Varied recipes

PEANUT AND CHOCOLATE SNACKS AND HOMEMADE CABSHA

INGREDIENTS

  • PEANUT PASTE AND CHOCOLATE SNACKS:
  • Makes 35 models.
  • – Milk chocolate 700 g.
  • – Chocolate blanco 350 g.
  • – Peanut paste 450 g.
  • CABSHA TYPE BONBON:
  • – Dulce de leche pastry chef 320 g.
  • – Glucose 60 g.
  • – Alcohol (from pharmacy) 20 cc.
  • – Rhum 40 cc.
  • – Semi-sweet chocolate coating 150 g.
  • – Cocoa butter 20 g.
  • – Capsules for sweet c/n.

PEANUT AND CHOCOLATE SNACKS AND HOMEMADE CABSHA

PROCEDURE:

PEANUT PASTE AND CHOCOLATE SNACKS:
1. Mood 350 g of milk chocolate and blend it with 150 g of peanut paste.
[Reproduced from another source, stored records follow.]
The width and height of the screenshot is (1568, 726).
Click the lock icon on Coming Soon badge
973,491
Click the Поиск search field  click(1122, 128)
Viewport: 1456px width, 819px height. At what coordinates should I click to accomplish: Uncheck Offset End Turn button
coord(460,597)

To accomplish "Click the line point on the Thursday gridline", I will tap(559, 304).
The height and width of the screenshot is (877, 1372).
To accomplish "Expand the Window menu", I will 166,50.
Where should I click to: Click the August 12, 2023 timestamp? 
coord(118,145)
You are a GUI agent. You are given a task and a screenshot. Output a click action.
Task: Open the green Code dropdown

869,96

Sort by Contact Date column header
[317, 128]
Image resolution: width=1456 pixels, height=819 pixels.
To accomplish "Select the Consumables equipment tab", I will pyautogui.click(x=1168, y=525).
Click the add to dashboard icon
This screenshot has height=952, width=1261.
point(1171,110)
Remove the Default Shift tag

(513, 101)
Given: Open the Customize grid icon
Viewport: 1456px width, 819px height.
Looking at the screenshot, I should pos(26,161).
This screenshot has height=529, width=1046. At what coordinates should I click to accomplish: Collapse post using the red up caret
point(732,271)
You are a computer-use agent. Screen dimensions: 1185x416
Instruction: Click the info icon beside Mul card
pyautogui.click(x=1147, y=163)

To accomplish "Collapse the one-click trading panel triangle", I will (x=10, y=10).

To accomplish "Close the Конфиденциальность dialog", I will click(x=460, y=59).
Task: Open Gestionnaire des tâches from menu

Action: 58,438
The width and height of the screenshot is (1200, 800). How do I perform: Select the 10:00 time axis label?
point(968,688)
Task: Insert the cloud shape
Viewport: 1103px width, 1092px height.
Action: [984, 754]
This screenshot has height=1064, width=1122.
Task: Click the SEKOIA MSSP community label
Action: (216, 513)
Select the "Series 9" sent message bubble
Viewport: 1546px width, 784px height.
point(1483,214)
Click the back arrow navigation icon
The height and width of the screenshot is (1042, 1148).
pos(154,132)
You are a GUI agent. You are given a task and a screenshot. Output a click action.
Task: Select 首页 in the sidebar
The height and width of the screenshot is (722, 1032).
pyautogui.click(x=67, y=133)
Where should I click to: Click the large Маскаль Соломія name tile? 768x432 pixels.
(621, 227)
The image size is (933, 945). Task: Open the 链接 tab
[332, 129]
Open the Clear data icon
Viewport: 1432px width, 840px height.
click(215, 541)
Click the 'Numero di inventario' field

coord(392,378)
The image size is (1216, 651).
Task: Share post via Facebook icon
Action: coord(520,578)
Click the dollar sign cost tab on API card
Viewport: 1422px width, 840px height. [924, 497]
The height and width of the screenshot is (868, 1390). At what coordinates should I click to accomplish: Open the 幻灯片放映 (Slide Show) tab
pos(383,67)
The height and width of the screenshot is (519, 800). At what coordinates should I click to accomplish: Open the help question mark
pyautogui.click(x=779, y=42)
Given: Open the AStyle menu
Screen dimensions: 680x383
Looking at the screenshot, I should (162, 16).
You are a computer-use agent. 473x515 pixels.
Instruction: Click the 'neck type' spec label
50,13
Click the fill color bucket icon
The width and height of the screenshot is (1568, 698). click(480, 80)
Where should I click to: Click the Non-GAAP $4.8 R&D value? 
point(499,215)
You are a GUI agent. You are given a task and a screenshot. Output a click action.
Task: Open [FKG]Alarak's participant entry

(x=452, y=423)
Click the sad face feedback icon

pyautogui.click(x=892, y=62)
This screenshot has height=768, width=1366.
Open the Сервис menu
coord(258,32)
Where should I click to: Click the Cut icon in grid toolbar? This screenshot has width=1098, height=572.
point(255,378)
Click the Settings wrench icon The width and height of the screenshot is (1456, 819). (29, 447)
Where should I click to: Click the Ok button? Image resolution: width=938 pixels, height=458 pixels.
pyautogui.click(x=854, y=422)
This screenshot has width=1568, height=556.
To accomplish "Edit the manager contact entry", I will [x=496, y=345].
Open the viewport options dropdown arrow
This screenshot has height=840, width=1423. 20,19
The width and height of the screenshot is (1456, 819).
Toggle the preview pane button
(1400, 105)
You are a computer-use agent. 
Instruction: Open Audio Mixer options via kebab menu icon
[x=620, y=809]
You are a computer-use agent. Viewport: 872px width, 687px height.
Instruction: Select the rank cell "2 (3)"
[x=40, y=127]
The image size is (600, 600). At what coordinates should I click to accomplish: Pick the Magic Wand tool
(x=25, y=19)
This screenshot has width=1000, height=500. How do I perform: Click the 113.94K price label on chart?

Place a 30 cm x 24 cm body on a plate with silicone paper and pour the combination into the mould, protecting the whole backside. Await it to harden barely.
2. Mood the white chocolate and blend it with one other 150 grams of peanut paste, and pour it over the earlier layer of milk chocolate. Let it harden once more.
3. Mood the remaining 350 g of milk chocolate and blend it with 150 g of peanut paste. Cowl the earlier preparation once more and wait once more for it to pre-crystallize.
4. Lower them fastidiously with a pointy knife into 2 cm x 2 cm squares.

CABSHA TYPE BONBON:
1. Warmth the dulce de leche and add the glucose.
2. Off the warmth add the alcohol and Rhum.
3. Pressure into the capsules to the sting.
4. Cool till a lightweight movie types on the sweet.
5. Combine the choco with the cocoa butter which is able to give it fluidity and you’re going to get a really tremendous bathtub.
6. Coat the candies with heat semi-bitter chocolate coating utilizing a chocolate fork.